We reject defendant's contention that Supreme Court erred in failing sua sponte to order a further competency hearing immediately before trial ( see generally People v. Tortorici, 92 N.Y.2d 757, 765–766, 686 N.Y.S.2d 346, 709 N.E.2d 87,cert. denied528 U.S. 834, 120 S.Ct. 94, 145 L.Ed.2d 80). After the judgment was reversed and before the new trial was conducted, defendant was found to be an incapacitated person within the meaning of CPL article 730, but he was later found to be competent and the matter was scheduled for trial. Shortly before trial, based in part upon defendant's history of decompensating after he voluntarily ceased taking his antipsychotic medication when he was placed in jail, the court directed a new evaluation to determine defendant's capacity to assist in his defense. Of the two psychiatrists who evaluated defendant, one found that he was not an incapacitated person but the other was unable to [109 A.D.3d 1081]render a firm opinion due to defendant's refusal to cooperate with the evaluation process. At a court appearance shortly before the scheduled trial date, although both the prosecutor and defense counsel agreed that it “would be prudent to ask ... for a hearing” because the psychiatrists did not agree that defendant was not an incapacitated person, defendant informed the court that he was competent and agreed to cooperate with an evaluation by the second psychiatrist. After that interview, the second psychiatrist also found that defendant was not incapacitated, and the court concluded that a hearing was not necessary due to the agreement among the psychiatrists.

“[I]t is perfectly well settled that a trial court is entitled to give weight to the findings of competency derived from the ordered examinations” ( People v. Ferrer, 16 A.D.3d 913, 914, 791 N.Y.S.2d 721,lv. denied5 N.Y.3d 788, 801 N.Y.S.2d 809, 835 N.E.2d 669, citing People v.

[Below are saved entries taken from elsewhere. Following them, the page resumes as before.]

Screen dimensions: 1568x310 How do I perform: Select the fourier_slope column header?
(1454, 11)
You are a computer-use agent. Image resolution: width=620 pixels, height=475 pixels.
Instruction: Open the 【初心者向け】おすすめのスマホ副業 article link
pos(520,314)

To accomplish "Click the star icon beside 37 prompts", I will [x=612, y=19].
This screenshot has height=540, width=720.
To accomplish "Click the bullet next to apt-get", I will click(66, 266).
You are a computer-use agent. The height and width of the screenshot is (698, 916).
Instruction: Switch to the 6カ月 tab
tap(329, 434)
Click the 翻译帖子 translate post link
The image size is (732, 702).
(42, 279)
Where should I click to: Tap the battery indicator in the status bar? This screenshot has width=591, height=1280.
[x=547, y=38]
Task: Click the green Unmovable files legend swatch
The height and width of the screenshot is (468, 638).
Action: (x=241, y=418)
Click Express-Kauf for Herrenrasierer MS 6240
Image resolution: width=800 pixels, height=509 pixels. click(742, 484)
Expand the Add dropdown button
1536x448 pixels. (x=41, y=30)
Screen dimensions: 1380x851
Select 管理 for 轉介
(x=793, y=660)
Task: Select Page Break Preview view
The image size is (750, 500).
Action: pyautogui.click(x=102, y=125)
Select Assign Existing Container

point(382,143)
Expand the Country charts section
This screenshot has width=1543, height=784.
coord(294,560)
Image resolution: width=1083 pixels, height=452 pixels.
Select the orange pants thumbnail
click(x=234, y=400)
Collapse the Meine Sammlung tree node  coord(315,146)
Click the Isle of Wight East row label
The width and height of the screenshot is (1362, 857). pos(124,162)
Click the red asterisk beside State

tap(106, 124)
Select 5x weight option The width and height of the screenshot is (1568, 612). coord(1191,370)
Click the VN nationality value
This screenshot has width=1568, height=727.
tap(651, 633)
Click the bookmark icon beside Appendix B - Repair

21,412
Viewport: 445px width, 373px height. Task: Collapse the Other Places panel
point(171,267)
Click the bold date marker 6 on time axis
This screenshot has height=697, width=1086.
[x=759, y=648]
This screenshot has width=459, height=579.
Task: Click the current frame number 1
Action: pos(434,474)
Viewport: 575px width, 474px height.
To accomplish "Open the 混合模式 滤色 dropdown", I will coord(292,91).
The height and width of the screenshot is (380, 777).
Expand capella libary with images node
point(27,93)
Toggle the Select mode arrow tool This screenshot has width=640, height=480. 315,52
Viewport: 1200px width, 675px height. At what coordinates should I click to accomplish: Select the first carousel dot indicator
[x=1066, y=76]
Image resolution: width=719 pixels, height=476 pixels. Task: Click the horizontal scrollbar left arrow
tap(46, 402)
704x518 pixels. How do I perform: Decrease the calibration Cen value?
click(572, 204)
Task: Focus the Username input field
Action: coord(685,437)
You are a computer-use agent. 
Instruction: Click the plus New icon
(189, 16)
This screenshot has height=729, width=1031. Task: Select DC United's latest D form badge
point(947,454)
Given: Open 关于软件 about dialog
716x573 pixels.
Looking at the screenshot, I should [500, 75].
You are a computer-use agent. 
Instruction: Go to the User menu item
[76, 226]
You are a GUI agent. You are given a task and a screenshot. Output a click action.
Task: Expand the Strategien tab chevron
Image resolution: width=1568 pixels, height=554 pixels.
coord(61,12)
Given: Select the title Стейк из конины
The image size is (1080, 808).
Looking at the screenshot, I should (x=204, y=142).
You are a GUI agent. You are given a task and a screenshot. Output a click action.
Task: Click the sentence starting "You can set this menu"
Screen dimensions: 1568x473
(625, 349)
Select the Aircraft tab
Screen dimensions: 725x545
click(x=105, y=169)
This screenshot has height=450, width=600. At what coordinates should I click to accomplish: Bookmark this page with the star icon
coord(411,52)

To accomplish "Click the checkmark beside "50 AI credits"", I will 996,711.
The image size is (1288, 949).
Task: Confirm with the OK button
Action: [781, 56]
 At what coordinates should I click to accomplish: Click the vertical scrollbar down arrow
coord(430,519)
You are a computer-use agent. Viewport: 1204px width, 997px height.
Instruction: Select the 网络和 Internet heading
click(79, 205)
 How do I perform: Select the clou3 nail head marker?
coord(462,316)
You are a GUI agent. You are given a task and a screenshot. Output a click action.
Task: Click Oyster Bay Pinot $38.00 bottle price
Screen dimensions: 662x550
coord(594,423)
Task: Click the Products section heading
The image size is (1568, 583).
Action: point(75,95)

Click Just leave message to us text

Morgan, 87 N.Y.2d 878, 880, 638 N.Y.S.2d 942, 662 N.E.2d 260). Inasmuch as the court determined that no hearing was necessary based upon the opinions of both psychiatrists that defendant was not an incapacitated person, and neither party requested a hearing at that time, there was no need for a hearing ( seeCPL 730.30[2] ), and the court properly directed that “the criminal action against the defendant ... proceed” ( id.).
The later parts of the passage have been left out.